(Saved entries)
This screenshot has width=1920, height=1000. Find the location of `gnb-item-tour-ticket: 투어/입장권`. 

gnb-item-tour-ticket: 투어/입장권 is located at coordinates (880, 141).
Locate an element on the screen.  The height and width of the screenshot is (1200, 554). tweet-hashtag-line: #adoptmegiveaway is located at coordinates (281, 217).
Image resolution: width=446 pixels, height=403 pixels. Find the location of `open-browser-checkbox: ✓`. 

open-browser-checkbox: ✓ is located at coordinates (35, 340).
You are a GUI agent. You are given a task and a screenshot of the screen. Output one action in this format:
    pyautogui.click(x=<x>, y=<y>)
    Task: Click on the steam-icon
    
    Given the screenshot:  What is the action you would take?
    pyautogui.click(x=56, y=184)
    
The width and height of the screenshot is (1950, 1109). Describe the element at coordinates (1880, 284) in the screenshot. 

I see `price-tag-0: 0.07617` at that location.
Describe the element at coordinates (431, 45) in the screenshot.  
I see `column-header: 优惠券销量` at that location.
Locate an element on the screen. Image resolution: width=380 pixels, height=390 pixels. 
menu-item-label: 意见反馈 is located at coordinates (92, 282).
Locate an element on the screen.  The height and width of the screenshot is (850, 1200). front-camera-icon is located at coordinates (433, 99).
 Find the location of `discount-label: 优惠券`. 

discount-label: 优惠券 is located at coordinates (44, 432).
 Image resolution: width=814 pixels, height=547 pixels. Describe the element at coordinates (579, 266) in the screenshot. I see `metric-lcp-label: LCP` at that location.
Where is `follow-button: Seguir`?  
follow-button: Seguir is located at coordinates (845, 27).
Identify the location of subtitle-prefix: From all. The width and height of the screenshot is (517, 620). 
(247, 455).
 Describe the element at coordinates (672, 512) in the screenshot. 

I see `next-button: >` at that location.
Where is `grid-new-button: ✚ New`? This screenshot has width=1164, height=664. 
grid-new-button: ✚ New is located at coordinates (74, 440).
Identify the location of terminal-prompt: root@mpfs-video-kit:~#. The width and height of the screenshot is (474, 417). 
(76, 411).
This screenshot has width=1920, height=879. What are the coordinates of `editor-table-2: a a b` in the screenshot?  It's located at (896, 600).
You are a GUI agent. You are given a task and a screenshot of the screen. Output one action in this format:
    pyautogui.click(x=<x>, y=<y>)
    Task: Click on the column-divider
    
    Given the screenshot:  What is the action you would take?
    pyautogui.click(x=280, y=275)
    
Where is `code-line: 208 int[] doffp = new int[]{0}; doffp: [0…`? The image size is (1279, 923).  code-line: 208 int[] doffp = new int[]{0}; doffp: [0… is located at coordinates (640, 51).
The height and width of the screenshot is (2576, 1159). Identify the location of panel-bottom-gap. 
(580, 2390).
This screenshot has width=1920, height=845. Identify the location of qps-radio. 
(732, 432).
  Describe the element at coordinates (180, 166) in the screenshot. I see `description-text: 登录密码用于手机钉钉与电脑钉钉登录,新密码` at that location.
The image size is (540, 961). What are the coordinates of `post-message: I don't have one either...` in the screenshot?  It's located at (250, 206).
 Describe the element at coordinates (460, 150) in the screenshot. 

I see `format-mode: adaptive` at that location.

» EXERCISE
Give the lines of the items from the line with "Identify the location of subtitle-prefix: From" up to and including the line with "pyautogui.click(x=280, y=275)" as a JSON list of strings, one string per line, leaving out blank lines.

» ANSWER TO THIS TASK
[
  "Identify the location of subtitle-prefix: From all. The width and height of the screenshot is (517, 620). ",
  "(247, 455).",
  " Describe the element at coordinates (672, 512) in the screenshot. ",
  "I see `next-button: >` at that location.",
  "Where is `grid-new-button: ✚ New`? This screenshot has width=1164, height=664. ",
  "grid-new-button: ✚ New is located at coordinates (74, 440).",
  "Identify the location of terminal-prompt: root@mpfs-video-kit:~#. The width and height of the screenshot is (474, 417). ",
  "(76, 411).",
  "This screenshot has width=1920, height=879. What are the coordinates of `editor-table-2: a a b` in the screenshot?  It's located at (896, 600).",
  "You are a GUI agent. You are given a task and a screenshot of the screen. Output one action in this format:",
  "    pyautogui.click(x=<x>, y=<y>)",
  "    Task: Click on the column-divider",
  "    Given the screenshot:  What is the action you would take?",
  "    pyautogui.click(x=280, y=275)"
]